Ted Hughes’s life was filled with struggle, glamour and sexual liaisons. His brief marriage to Sylvia Plath was intense and turbulent, and a period over which there has been endless specluation. Doonreagan, however, takes a later period in Hughes’s life: the brief time of stability between himself and Assia Wevil as they settled down together as a couple after Plath’s suicide.

Doonreagan is an ample cottage in the Irish Connemara landscape, and was a place of tranquillity and family for both Hughes and Wevil. This short play explores the juxtapositions between the stability that Doonreagan forced upon their relationship, and the true turbulence of their dissatisfactions with each other. The play suggests that no matter how much Hughes was attracted to Wevil, he could not get over that she was ‘not Sylvia’. Wevil, on the other hand, feels closeted by the remoteness of Doonreagan, the children who needed attending to and Hughes’s insistence that this was the best place for her – a city girl – to thrive on the simple life. The intense duologue between Hughes and Wevil, coupled with the intimacy of the Jermyn Street Theatre, makes this piece play emotionally claustrophobic, not least because the audience are seated so close to the actors. This is particularly effective when Wevil speaks of how she is constrained by the walls of Doonreagan and her longing for the cosmopolitan life.
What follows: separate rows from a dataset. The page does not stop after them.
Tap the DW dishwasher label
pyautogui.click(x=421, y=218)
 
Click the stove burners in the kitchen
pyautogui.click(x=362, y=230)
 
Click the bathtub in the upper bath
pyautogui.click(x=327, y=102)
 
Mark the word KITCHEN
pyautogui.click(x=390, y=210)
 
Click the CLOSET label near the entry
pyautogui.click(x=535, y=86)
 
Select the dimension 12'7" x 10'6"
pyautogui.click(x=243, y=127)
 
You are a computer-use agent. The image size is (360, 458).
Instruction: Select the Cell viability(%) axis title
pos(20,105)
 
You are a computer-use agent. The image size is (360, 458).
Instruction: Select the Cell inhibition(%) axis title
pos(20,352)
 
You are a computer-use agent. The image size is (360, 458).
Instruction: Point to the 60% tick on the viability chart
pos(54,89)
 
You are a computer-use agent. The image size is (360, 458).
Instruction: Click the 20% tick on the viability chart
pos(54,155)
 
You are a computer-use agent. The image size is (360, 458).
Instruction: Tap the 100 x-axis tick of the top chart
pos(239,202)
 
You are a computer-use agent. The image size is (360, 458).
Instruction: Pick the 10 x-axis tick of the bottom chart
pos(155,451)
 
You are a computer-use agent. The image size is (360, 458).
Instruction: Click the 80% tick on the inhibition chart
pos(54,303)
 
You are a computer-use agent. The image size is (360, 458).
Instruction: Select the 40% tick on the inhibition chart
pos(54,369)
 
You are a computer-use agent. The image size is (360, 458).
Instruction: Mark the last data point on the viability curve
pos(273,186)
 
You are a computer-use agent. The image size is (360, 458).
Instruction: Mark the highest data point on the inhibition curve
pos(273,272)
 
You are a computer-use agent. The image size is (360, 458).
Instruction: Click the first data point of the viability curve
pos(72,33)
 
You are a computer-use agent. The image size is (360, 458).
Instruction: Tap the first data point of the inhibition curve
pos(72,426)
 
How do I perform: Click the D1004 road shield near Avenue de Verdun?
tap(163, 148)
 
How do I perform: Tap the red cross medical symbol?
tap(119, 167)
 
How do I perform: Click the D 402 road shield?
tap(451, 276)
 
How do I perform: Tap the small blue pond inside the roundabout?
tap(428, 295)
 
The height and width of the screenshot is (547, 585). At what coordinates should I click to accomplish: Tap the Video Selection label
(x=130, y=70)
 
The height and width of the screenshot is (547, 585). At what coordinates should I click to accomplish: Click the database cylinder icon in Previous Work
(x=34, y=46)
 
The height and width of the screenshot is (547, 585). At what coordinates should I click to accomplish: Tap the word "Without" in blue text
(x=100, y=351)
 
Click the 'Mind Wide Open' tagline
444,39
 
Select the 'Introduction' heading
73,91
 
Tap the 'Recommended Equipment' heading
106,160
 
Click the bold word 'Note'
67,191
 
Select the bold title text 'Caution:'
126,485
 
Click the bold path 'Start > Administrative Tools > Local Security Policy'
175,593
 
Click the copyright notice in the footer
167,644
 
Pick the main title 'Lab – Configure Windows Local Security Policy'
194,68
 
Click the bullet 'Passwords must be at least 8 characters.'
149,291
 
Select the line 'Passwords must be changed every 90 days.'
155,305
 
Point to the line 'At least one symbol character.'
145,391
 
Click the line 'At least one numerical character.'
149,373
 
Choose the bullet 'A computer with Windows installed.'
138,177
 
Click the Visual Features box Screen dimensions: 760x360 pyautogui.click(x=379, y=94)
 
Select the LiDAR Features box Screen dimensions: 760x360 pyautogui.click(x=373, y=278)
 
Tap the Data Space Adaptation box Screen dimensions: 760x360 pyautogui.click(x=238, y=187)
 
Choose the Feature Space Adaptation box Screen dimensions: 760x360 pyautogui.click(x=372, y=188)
Daniel Simpson is excellent at Hughes, capturing the struggle between his natural sexual charge and creative bursts against his desire to be a well-respected and stable family man. Flora Montgomery uses her tall, slender physique to portray Wevil as a mysterious ‘Femme Fatale’, only revealing her vulnerability and fear through the eyes. The ghost of Sylvia Plath is the elephant in the room, and is addressed by Hughes as if she is still present. The script, by Ann Henning Jocelyn, is well structured in its narrative, arching over a period in Hughes’s and Wevil’s relationship beginning at relative peace, transitioning to unrest and ending on a bitter note, The dialogue, however, is somewhat over-descriptive, so that the actors are not given enough time to communicate emotion purely with their physicality, and appear to feel constrained by the unnatural number of words they have to say.

The set is simple yet elegant, providing a peek into the front room of Doonreagan with a period sofa, desk and gramophone. With the audience seated so close to the action, it feels as if we are part of the fabric of the house, and the sense of being ‘watched’ is part of Hughes’s and Wevil’s daily life. Alex Dmitriev (director) has kept the action simple and intimate, so that the audience feel welcomed to Doonreagan, but also at the same time as if they are unwelcome voyeurs on a messy family drama, that we all know (due to Wevil’s suicide a few years later) ended unhappily.